耗散孤子光纤激光器的量子特性研究

The dissipative soliton is a soliton which has the exchange of matter and energy with the outside world all the time. Compared with the soliton existing in conservative systems or hamiltonian systems, the dissipative soliton is more universally, and it has been widely applied to optics, physics, biology and medicine. On the one hand, the dissipative soliton breaks the peak energy limitation in traditional soliton fiber lasers, overcomes the splitting of light waves, and achieves higher energy pulse output. On the other hand, compared with continuous wave, the dissipative soliton can achieve stronger squeezing, so it has been shown more potential in the development of nonclassical field. However, it is one of the hotspots and difficulties in the international research field that how to combine theory with experiment to achieve stable dissipative soliton with high energy.

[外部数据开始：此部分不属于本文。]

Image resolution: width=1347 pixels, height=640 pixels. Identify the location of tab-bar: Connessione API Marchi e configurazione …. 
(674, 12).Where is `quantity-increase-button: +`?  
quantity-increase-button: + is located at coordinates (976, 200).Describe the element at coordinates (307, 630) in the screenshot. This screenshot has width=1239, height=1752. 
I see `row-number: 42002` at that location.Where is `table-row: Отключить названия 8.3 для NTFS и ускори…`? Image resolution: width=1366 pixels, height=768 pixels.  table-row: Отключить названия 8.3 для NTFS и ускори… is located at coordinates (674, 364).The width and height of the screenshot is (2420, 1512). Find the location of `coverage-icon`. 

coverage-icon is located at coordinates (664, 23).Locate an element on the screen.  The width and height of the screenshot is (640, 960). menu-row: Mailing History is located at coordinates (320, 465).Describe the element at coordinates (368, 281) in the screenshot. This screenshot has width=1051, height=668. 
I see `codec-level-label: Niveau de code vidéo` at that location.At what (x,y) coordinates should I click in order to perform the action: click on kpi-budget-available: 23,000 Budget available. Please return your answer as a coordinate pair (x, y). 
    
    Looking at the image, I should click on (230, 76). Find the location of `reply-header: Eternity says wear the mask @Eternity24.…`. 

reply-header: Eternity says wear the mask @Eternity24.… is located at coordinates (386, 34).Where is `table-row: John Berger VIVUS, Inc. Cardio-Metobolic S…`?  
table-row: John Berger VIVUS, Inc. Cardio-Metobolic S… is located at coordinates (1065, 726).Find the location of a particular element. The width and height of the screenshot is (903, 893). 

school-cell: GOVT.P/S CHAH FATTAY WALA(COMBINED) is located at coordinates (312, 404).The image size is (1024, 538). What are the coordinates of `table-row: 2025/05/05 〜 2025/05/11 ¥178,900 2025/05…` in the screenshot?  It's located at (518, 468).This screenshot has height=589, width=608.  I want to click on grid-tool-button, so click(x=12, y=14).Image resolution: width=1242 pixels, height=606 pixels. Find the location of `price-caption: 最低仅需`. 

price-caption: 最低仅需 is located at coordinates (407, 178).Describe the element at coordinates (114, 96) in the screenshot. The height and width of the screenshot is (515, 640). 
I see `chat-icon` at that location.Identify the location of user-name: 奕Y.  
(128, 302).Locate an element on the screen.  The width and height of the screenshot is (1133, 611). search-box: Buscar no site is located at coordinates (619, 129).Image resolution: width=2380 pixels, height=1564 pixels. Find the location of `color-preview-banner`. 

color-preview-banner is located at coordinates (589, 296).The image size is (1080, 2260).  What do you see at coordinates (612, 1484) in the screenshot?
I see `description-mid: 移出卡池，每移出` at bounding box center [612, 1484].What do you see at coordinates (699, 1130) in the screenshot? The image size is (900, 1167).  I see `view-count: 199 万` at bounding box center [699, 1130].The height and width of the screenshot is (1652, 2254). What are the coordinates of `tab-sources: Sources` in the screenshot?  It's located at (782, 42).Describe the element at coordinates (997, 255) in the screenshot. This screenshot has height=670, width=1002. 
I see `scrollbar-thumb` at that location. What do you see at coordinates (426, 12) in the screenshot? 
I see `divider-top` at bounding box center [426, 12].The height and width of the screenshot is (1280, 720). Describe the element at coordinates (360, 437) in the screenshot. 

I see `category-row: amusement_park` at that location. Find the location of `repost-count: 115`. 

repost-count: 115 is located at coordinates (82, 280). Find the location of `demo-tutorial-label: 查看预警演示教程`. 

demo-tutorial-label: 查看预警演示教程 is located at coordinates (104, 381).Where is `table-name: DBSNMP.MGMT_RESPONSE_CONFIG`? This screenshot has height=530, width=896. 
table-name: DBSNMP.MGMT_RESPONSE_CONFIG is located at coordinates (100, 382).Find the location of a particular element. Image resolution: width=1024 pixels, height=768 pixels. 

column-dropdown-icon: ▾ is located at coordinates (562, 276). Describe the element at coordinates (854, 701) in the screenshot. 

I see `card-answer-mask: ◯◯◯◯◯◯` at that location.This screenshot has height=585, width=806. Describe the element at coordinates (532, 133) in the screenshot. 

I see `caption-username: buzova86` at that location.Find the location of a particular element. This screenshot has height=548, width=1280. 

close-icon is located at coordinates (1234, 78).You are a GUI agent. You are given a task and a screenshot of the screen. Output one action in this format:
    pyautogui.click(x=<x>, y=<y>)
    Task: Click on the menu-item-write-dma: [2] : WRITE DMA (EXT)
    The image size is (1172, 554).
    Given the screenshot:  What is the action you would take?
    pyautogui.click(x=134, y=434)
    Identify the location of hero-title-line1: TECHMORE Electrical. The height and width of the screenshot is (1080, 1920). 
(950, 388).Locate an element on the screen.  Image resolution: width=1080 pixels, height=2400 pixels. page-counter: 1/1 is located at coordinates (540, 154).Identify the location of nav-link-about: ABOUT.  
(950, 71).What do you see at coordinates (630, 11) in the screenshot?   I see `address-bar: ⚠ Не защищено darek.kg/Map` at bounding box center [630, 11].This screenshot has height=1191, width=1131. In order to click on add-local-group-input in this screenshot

In this project, we intend to combine theory with experiment to study the dissipative soliton fiber laser based on hybrid mode locking mechanism including nonlinear polarization rotation technology and saturable absorber technology, and obtain high energy and high stable dissipative soliton output, which will provide guarantee for subsequent applications. Based on the self-built high-energy light source and combined with the all-fiber quantum squeezed system, the dissipative soliton squeeze in the quantum field is performed experimentally. A step-to-step gradual optimization from the source of dissipative soliton to the squeezed system was designed, and the systematical coordination of various parameters was performed to obtain the optimal squeezed quantum light field, which can be expected to expand the research scope of the dissipative soliton in quantum information and other fields.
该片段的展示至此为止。